Infine, il 3 settembre, Shalir Rasouli, una donna curda di Marivan, nell’ovest dell’Iran, è saltata da una finestra nel tentativo di salvarsi dallo stupro da parte di un vicino. I testimoni raccontano che la donna gridava aiuto, la gente si è radunata per aiutarla ed è stata chiamata la polizia. Tuttavia, mentre aspettavano il permesso del giudice per entrare, Shalir si è suicidata. La sua morte ha provocato diverse reazioni a Marivan. Le donne hanno organizzato manifestazioni per protestare contro la lentezza della risposta e per commemorarla come una donna che ha protetto la sua “dignità”. Questa formulazione, riutilizzata da alcuni funzionari mentre esprimevano il loro cordoglio e la loro tristezza e promettevano un processo equo, così come la mancanza di leggi sufficienti a proteggere le donne dai crimini sessuali, ha provocato indignazione anche sui social media.
La comprensione di tutti questi episodi è necessaria per capire la sensibilità della gente nei confronti della violenza contro le donne e la rabbia accumulata su questo tema nei giorni che hanno portato alla notizia della morte di Mahsa Amini.

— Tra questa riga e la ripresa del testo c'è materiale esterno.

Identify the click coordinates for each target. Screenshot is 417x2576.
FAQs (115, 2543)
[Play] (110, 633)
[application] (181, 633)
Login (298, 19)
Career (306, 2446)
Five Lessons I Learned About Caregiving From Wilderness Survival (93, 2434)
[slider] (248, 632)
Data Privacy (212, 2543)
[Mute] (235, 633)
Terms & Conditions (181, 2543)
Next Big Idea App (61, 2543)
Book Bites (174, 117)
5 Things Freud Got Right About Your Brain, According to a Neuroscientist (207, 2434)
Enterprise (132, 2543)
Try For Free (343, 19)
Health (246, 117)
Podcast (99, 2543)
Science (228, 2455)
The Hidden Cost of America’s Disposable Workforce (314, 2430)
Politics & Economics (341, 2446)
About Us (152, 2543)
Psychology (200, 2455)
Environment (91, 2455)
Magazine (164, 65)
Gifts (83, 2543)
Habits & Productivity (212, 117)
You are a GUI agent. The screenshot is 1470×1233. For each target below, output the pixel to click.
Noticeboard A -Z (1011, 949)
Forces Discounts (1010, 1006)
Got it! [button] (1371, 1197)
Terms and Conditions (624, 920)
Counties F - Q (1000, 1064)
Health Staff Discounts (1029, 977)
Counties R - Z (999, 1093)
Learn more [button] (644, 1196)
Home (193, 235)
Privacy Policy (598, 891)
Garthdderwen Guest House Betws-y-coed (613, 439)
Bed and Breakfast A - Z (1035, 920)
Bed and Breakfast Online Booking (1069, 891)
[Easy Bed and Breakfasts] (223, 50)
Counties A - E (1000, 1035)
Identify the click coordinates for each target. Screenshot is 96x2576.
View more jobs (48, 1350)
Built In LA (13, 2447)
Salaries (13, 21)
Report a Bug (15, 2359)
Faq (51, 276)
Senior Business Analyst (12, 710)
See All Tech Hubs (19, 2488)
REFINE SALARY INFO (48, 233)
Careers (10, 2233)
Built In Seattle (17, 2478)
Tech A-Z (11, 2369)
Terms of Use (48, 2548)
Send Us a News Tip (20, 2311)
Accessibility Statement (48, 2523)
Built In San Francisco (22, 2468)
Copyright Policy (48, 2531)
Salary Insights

Sebbene le proteste iraniane siano note per la storia di Mahsa, è sbagliato credere che si sia trattato di un singolo incidente. La morte di Mahsa è stata la goccia che ha fatto traboccare il vaso per le donne già colme di rabbia e umiliazione per anni di privazione dei loro diritti e per molti uomini che sostengono le donne e credono nell’uguaglianza di genere o almeno riconoscono i diritti e la dignità delle donne in questa materia.
Nella seconda parte si parlerà della storia di Mahsa e delle proteste odierne in Iran.
Note
(1) Reza Shah fu il fondatore della dinastia Pahlavi nel 1925 e il primo Scià Pahlavi (re). Suo figlio Mohammad Reza fu l’ultimo scià dell’Iran, che fuggì dal Paese prima della rivoluzione. Il figlio di Mohammad Reza, Reza, che all’epoca era il principe ereditario, vive negli Stati Uniti.
(2) Il farsi non prevede pronomi di genere e questa sezione dell’articolo è specificata dall’uso della parola “donne”.
(3) Ogni pena detentiva inferiore a tre mesi sarà automaticamente convertita in pena pecuniaria.
(4) Forze armate costituite subito dopo la rivoluzione dell’Ayatollah Khomeini, collegate a organi religiosi come le moschee.
(5) Formate all’interno delle forze di polizia ufficiali, allora chiamate Jandarmeri (Gendarmeria in francese).
(6) Per lo più ufficiali donne accompagnate da uno o due ufficiali uomini.
(7) Vedi qui.
(8) Le forze armate, compresa la polizia morale, sono sotto la diretta supervisione del leader e quindi il presidente non ha alcuna autorità diretta su di esse.
(9) Corpo delle guardie rivoluzionarie islamiche.